There has been attention in the field to the content of adherence care that is provided in control groups of adherence intervention studies. It was previously found that the difference in adherence intervention components provided in the intervention and control groups was a significant predictor of the difference in viral load and adherence success rates between intervention and control groups (32). In the present study, the difference in adherence intervention components provided in the intervention and control groups was neither a significant predictor of the difference in virologic success nor the difference in adherence between intervention and control groups (data not shown). This finding may have been due, however, to a limited description of adherence care provided to control groups in many of the included studies.

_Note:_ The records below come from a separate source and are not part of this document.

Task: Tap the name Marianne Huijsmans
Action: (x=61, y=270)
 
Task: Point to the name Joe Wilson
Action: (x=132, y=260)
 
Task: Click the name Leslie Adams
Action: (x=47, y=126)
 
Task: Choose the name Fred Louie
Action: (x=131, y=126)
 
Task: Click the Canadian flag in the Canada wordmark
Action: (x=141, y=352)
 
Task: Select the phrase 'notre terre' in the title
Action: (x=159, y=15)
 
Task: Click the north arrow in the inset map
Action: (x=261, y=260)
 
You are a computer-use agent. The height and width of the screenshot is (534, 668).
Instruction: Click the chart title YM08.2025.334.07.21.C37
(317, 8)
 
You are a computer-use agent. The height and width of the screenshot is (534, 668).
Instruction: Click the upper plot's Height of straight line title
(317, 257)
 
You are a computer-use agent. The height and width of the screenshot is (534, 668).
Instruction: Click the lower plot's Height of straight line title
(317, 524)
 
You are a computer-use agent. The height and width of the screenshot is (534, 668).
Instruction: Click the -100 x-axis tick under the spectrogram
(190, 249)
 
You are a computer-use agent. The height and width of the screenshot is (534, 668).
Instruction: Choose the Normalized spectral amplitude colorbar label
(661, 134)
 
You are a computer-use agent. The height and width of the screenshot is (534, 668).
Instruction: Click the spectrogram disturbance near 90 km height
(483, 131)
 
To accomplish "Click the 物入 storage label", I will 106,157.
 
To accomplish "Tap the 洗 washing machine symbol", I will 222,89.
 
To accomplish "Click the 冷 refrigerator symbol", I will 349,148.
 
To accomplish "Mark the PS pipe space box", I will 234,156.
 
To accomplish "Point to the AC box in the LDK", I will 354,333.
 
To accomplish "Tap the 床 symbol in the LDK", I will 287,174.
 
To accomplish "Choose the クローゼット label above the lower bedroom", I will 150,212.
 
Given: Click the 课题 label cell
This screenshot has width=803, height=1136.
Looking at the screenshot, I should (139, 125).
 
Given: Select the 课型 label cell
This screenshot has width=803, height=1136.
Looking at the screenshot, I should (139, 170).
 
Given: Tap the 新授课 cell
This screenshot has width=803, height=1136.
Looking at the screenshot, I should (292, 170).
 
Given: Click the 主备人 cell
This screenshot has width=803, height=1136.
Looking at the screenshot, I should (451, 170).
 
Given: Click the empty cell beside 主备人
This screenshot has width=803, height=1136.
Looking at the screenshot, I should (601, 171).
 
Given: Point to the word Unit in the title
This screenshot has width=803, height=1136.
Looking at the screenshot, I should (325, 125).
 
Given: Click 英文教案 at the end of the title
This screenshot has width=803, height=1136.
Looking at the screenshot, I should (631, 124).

The present study has several limitations. First, because in the vast majority of studies monitoring-informed counseling was one out of multiple intervention components, the separate contribution of such counseling to the improved levels of adherence and virologic treatment response is difficult to establish.
Second, we searched a single electronic database only, i.e., PubMed, which may have resulted in publication bias. However, we supplemented this database with searches in abstracts of the most relevant HIV conferences for the subject of medication adherence.
Third, if studies reported insignificant differences in adherence or virologic response between intervention and control groups without data, we assumed an effect size of 0.01. This may have been a too conservative estimate, which may have resulted in an underestimate of the effectiveness of the concerning interventions.
Fourth, we categorized adherence intervention components in several broad categories, for example, behavioral, cognitive behavioral, or motivational counseling. Within these broad categories, distinct types of intervention components may have had a different impact on adherence and virologic response that will remain undetected in the present global analysis, e.g., cognitive behavioral counseling could have had a different impact on adherence and virologic response than motivational interviewing.
Fifth, when more than one type of intervention was tested within a single study, we considered data from each arm of the intervention as separate data points. This may have resulted in an over-representation of a study with more than one intervention arm. However, a sensitivity analysis in which we excluded this study from our analysis or included only one of the intervention arms did not change our overall results.
In conclusion, monitoring-informed counseling improved medication adherence and virologic response compared with control groups not receiving such counseling in studies in which it was one out of multiple intervention components, but not in studies where it was the only intervention component.
Conflict of Interest Statement
The authors declare that the research was conducted in the absence of any commercial or financial relationships that could be construed as a potential conflict of interest.